La Paz, Bolivia - 1998
From July 8th to August 4th, 1998, truk and
Katherine traveled through various areas of central,
(LA PAZ; written in AREQUIPA). Coming into La Paz was a strange experience. The city is down in the valley, between some high altiplano walls that curve around in a bowl shape. Houses go up to the rim of the bowl and seem to just fall off into it. The rich parts of town are in the bottom of the bowl and stream like a river, slowly, out of it. The bus ride down into the bowl was pretty cool. Once we got to the bus station, this guy we had happened to be on every boat and bus the last week with (Chuck) offered to split a cab to the big "gringo hotel." We accepted and paid the tab when we got there. They were all booked up, so Kath and I stayed at the Torino. We were forced to use an ATM for funds because one of the banks did not seem to grasp the concept of two-party travelers checks and required that Kath and I both sign the checks. Unfortunately, Kath didn't sign her name on the checks the same as in the passport, and they thought we were trying to rip them off. The next day, the 24th, we spent most of our time going to museums and art galleries. We also got LANChile tickets to fly to Arica on the 26th. Our plan to fly out of Santiago rather than Lima ran into some big snags when we tried to change our tickets in La Paz. After finally finding the United Airlines office in the city, we opened the door to discover a little lady sitting a little desk with a United logo behind it, shuffling some papers. In broken English, she told us that, while she would like to help, "I, uh, really don't have contact with the reservations people. You see, we really don't fly from here any more." Kath and I left the building laughing and wondering what she did all day in that lonely office and no contact with the outside world.
The art museum housed primarily religious wares - lots of paintings of saints, Mary and Jesus. There is a common practice of painting fine gold, lacy type features on the peoples' robes in these paintings. Very skilled and steady hands are required for that. The regional natural history museum (actually called "Folklore and Ethnographic Museum) was very poorly put together. Plus, it must have been school day at the museums because there were middle-school children everywhere, scurrying about with notebooks and pens, dotting down notes about the exhibits and making out in the darker corners. The Tambo Museum was actually pretty interesting. It had masks from festivals along with modern or contemporary art, silver works, lots of sculpture, and a photo exhibit showing how La Paz has changed over the past century. Those were very interesting. We were a little rushed in this museum because Godzilla was playing at 7 pm and Stacy needed his movie fix. So, we spent a few hours watching Hollywood tripe with Spanish-subtitles. It wasn't a bad film but definitely not one I would have chosen to have seen at home.
Seeking a little R&R, we secured a reservation at a good hotel for the next night. With evening coming on, we did what we did best: walked around, trying to blend in and enjoy just being there. Before turning in, we did have a wonderful meal at El Lobo. Every recommended place, if you catch yourself in Central La Paz.

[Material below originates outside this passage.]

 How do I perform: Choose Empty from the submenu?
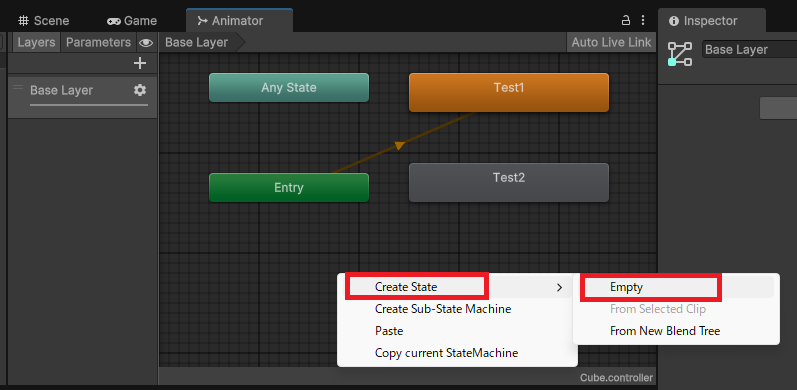[x=626, y=287]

The next day, we got up late, ate a leisurely breakfast, changed hotels (where the cost increased three fold), tried to see some museums (but they were closed because, well, it is Latin America and thing just randomly close), and hiked down to the embassy section of town where a major bridge crosses a minor canyon running through the city, and took a taxi back through town. That night, we headed back down toward the bridge to find a good place to eat but they were all too expensive. We settled on Mongos, a gringo hang-out with monster burgers and ESPN2 (excuse me, I mean espn2). We talked a while with the owner, a young British lady. She didn't look like she was going anywhere soon; the place was buzzing with activity. And the drinks weren't cheap.

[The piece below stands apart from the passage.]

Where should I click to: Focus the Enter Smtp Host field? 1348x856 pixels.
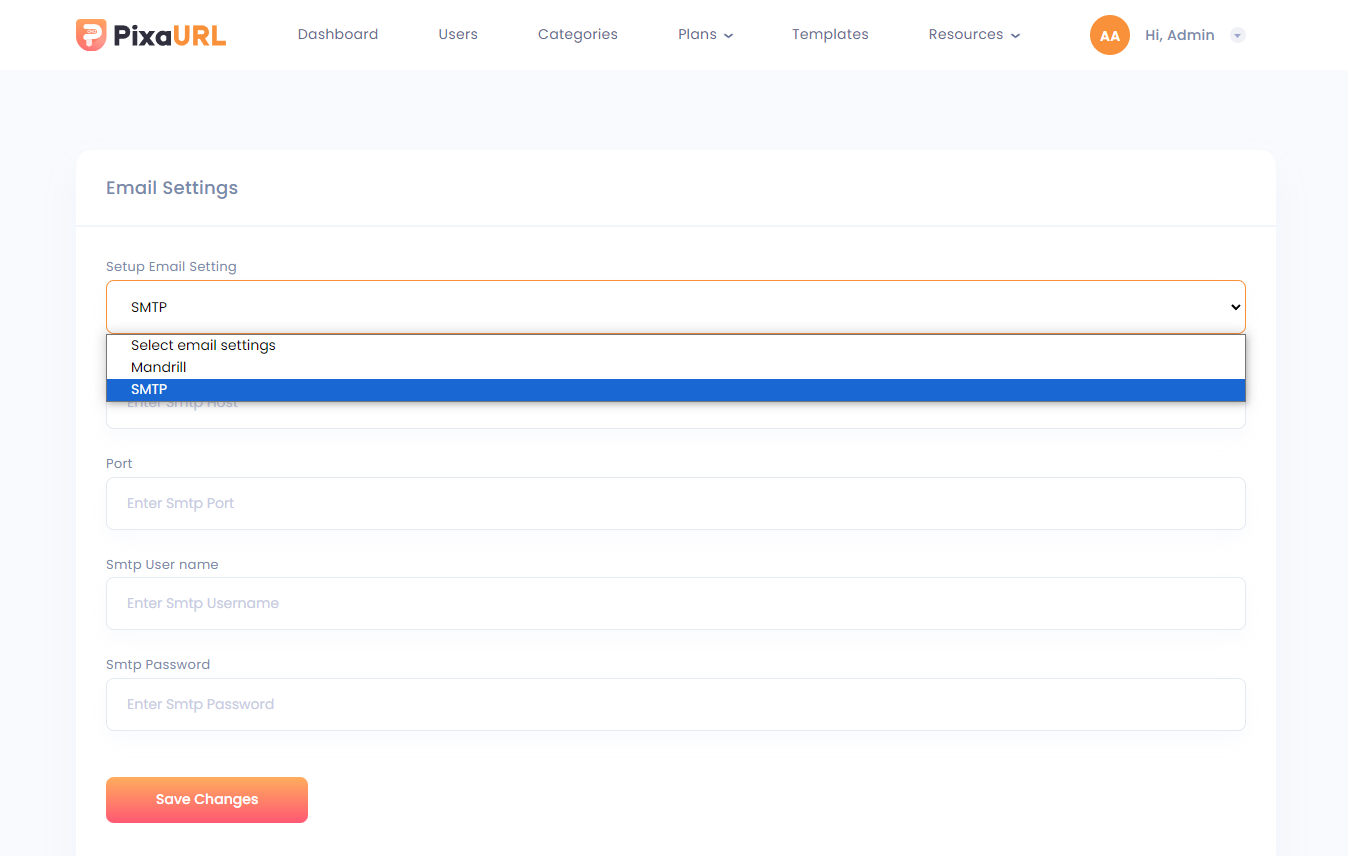pyautogui.click(x=675, y=416)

On the 26th, we bought some things and checked out the witch's market near the hotel, where the stalls are filled with Cokes, toilet paper, potions, and dehydrated llama fetuses. We found a place open for breakfast, paid the hotel, and caught a cab to the airport (named the John F. Kennedy airport!). There, we had the pleasure of paying the Bolivian government $20 each as an "airport tax" just to leave the country. Domestic flights, most of which are further away than our destination, cost $2. As we queued to pass the first of three security checkpoints, I noticed that Americans actually designed and built the airport. Now, we get to help pay for it, too.